Although the Canadian economy has been in a growth stage for a considerable length of time, and notwithstanding the significant fall in the unemployment rate, bankruptcies continue at near record levels. Sadly, in many circumstances, individuals and businesses alike can avoid bankruptcy.
Very often, a viable alternative to bankruptcy is a Proposal. A Proposal is an agreement between a person (or a business) and his creditors, whereby the debtor agrees to pay only a portion of the debt owing, thereby avoiding bankruptcy.
A Proposal is made to the creditors through a trustee-in-bankruptcy, and is subject to Court approval. A Proposal must receive approval by at least two-thirds in dollars and a majority of eligible creditors who vote at the creditors’ meeting. Once approved by the creditors, it must then receive Court approval. Once approved, all unsecured creditors are bound by the Proposal, not just the creditors who voted in favor. If the Proposal is not accepted, the debtor is bankrupt.

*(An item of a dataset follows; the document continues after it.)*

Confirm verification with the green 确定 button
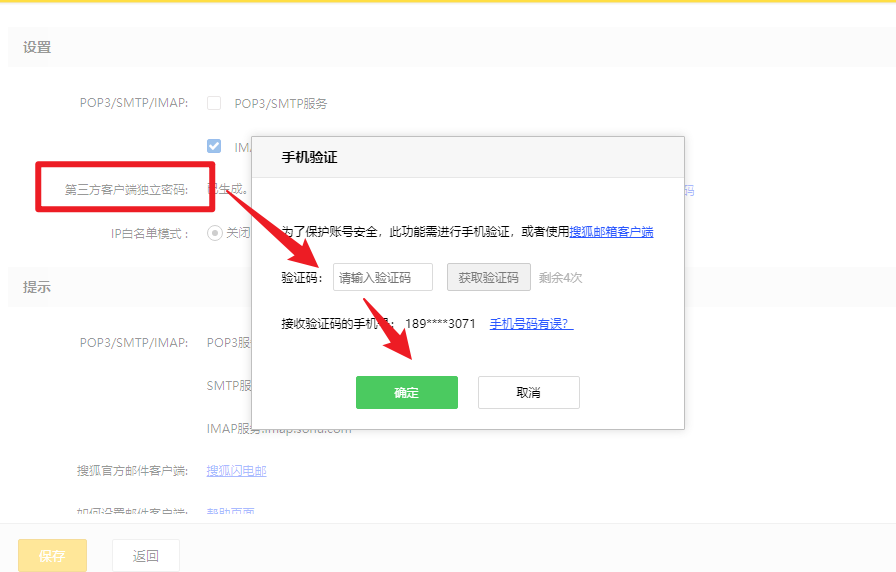 (x=406, y=393)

The filing of the Proposal creates potentially a “win-win” situation for both the debtor and the creditors. Proposals are typically a better deal for the creditors than bankruptcy, as the creditors see a higher level of recovery. Conversely, a Proposal is a better deal for a debtor in that he is able to avoid bankruptcy.
For the individual debtor, there is also the possibility of filing what is called a “Consumer Proposal”. To be eligible, a person must not have total debt in excess of $75,000.00, excluding debt secured by a principal residence. The attractive feature of a Consumer Proposal is that if the creditors do not accept the Proposal, then the debtor is not automatically bankrupt. Other than the professional costs to be incurred, there is really no downside whatsoever for the debtor in filing a Consumer Proposal.
Debtors should seek professional advice at as early a stage as possible. Procrastination rarely serves the interests of either the debtor or his creditors. Although not for everyone, a Proposal may well save the day, for both the debtor and the creditors.